Required action:
Everything in the records must be copied exactly except the pictures.

Dataset content:
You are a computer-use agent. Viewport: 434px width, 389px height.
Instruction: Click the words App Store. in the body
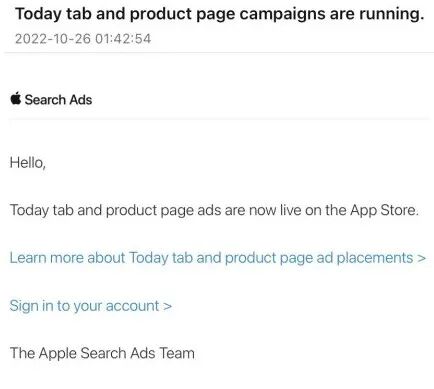(x=384, y=211)
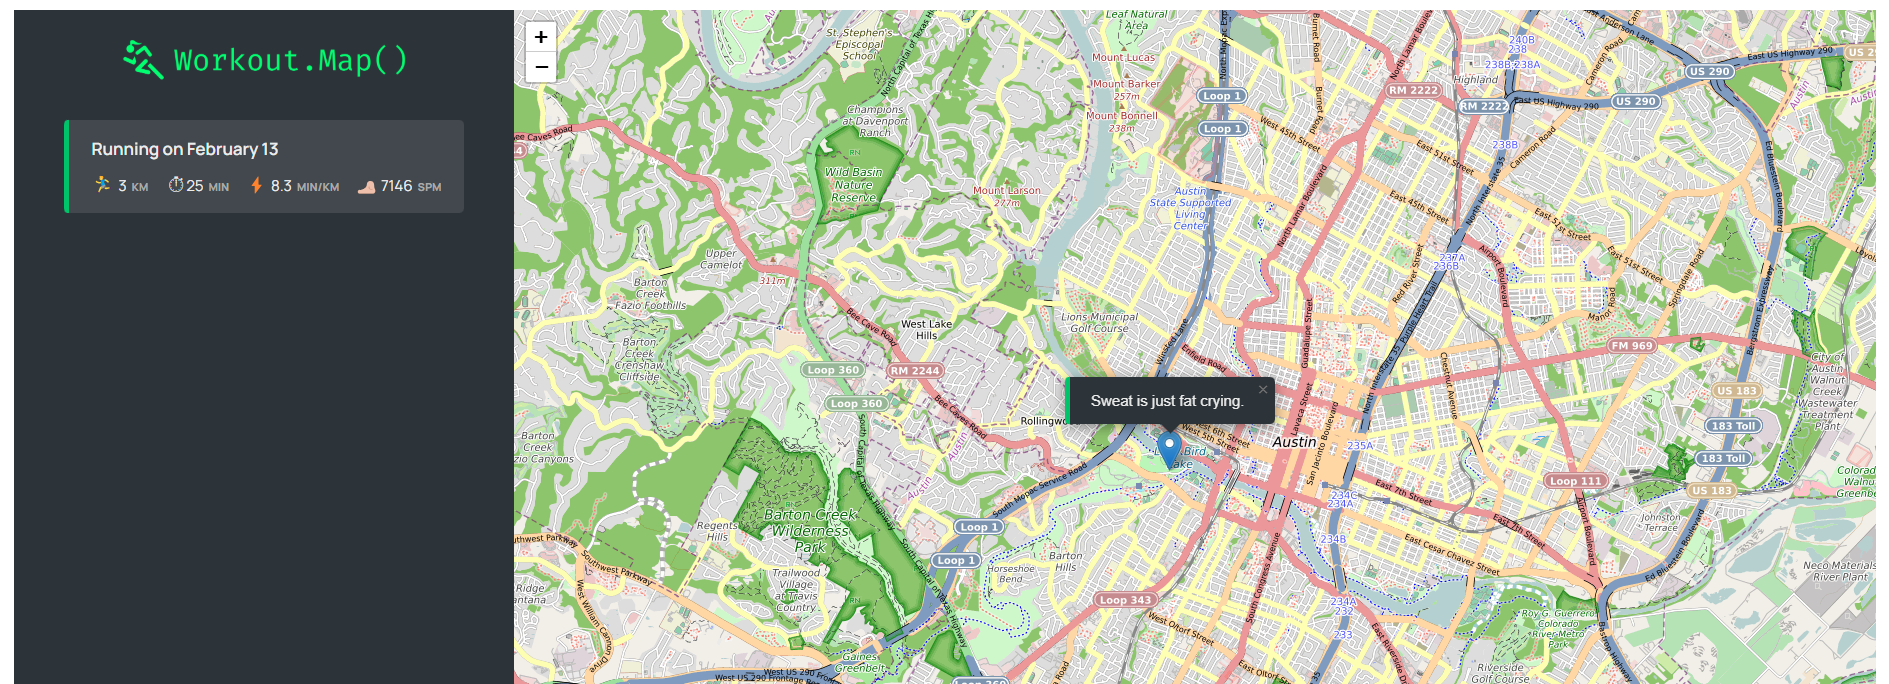Click the 'Sweat is just fat crying.' popup text
The height and width of the screenshot is (684, 1889).
pyautogui.click(x=1167, y=401)
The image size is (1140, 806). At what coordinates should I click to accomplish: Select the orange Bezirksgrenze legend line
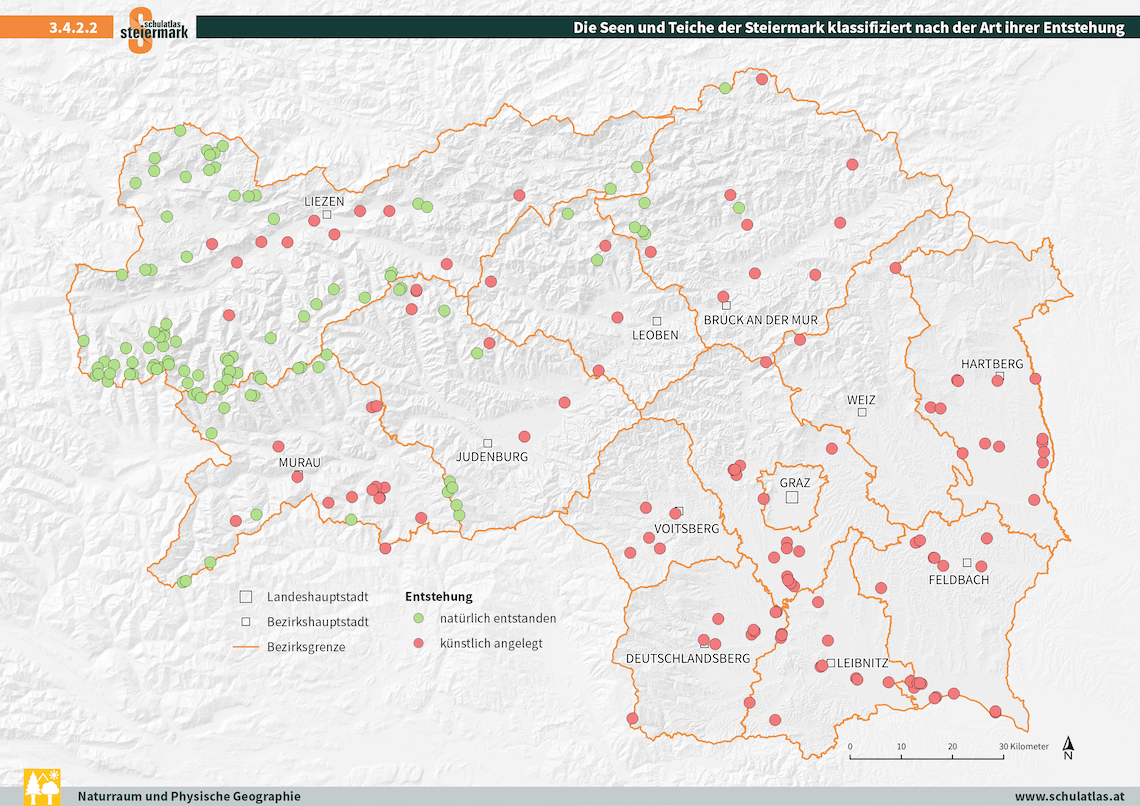(x=245, y=647)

Problem solution:
You are a computer-use agent. Viewport: 434px width, 389px height.
Instruction: Click the words App Store. in the body
(x=384, y=211)
Click the 'Sweat is just fat crying.' popup text
The height and width of the screenshot is (684, 1889).
pyautogui.click(x=1167, y=401)
The image size is (1140, 806). At what coordinates should I click to accomplish: Select the orange Bezirksgrenze legend line
(x=245, y=647)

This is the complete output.